Document passage section start

Pattern: Acknowledge → specify change → describe integration → preserve the rest
Multi-Image Composition (Pro Model)
- State output goal first
- Assign elements: "Take X from first image, Y from second"
- Describe integration requirements (lighting match, realistic shadows)
- Supports up to 14 reference images
Character Consistency
- Use multi-turn chat session for multiple views
- Reference distinctive features explicitly in follow-ups
- Include "exact same character" or "maintain all design details"
- Save successful designs as reference for future prompts
Invoking Aesthetics Through Naming
Names invoke aesthetics. The model learned associations for film stocks, cameras, studios, artists, and styles. Instead of describing characteristics, reference the name directly.
"Portrait at golden hour, shot on Kodak Portra 400"
→ Warm skin tones, pastel highlights, fine grain
"Studio Ghibli forest scene"
→ Lush nature, soft lighting, whimsical atmosphere
"Fashion editorial, Hasselblad medium format"
→ Exceptional detail, shallow DOF, that medium format look
This works for photography, animation, illustration, game art, graphic design, fine art—anything with a recognizable visual identity.
See STYLE_REFERENCE.md for comprehensive lexicon of film stocks, cameras, studios, artists, and styles.
Models
| Model | Best For |
|---|---|
gemini-2.5-flash-image |
Speed, iteration, simple generation (1024px fixed) |
gemini-3-pro-image-preview |
Text rendering, complex instructions, high-res (up to 4K), multi-image composition, Google Search grounding |
Defaults: Pro model uses 1K resolution, 1:1 aspect. Confirm with user before changing.

Document passage section end
The data section start

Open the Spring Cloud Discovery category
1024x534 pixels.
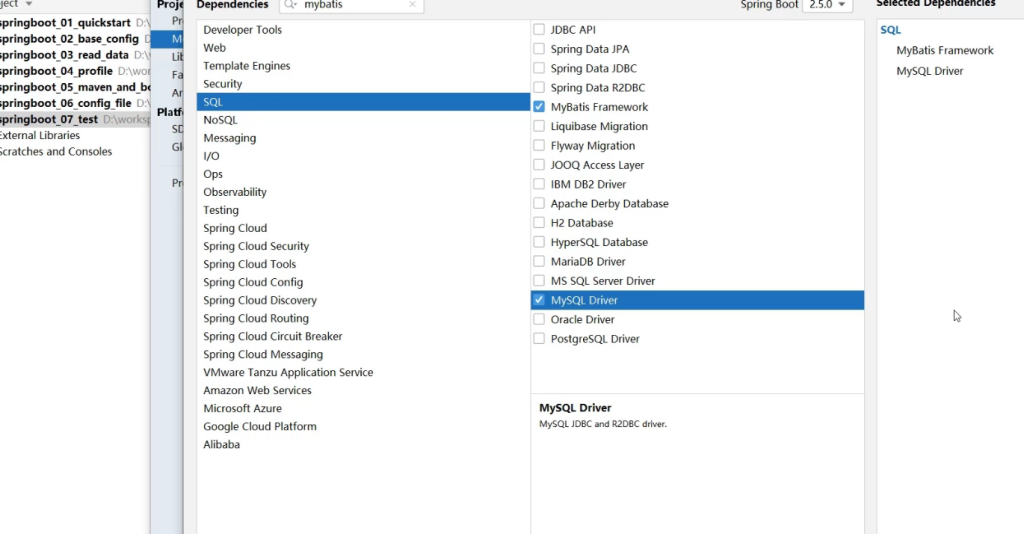(259, 300)
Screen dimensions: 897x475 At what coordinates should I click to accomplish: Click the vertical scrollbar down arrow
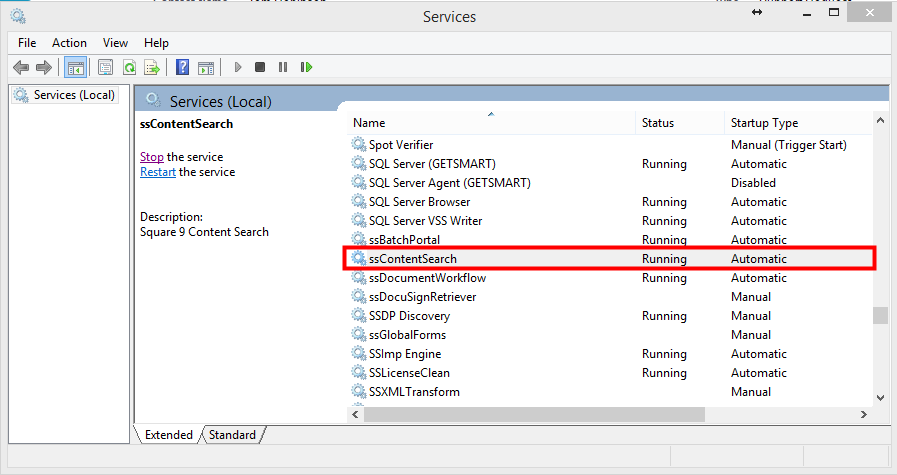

The data section end

* _Task_:
Return the passage of the image-prompting guide above that runs from "Pattern: Acknowledge →" up to and including "the name directly.", copied word for word.

* _Finished exercise_:
Pattern: Acknowledge → specify change → describe integration → preserve the rest
Multi-Image Composition (Pro Model)
- State output goal first
- Assign elements: "Take X from first image, Y from second"
- Describe integration requirements (lighting match, realistic shadows)
- Supports up to 14 reference images
Character Consistency
- Use multi-turn chat session for multiple views
- Reference distinctive features explicitly in follow-ups
- Include "exact same character" or "maintain all design details"
- Save successful designs as reference for future prompts
Invoking Aesthetics Through Naming
Names invoke aesthetics. The model learned associations for film stocks, cameras, studios, artists, and styles. Instead of describing characteristics, reference the name directly.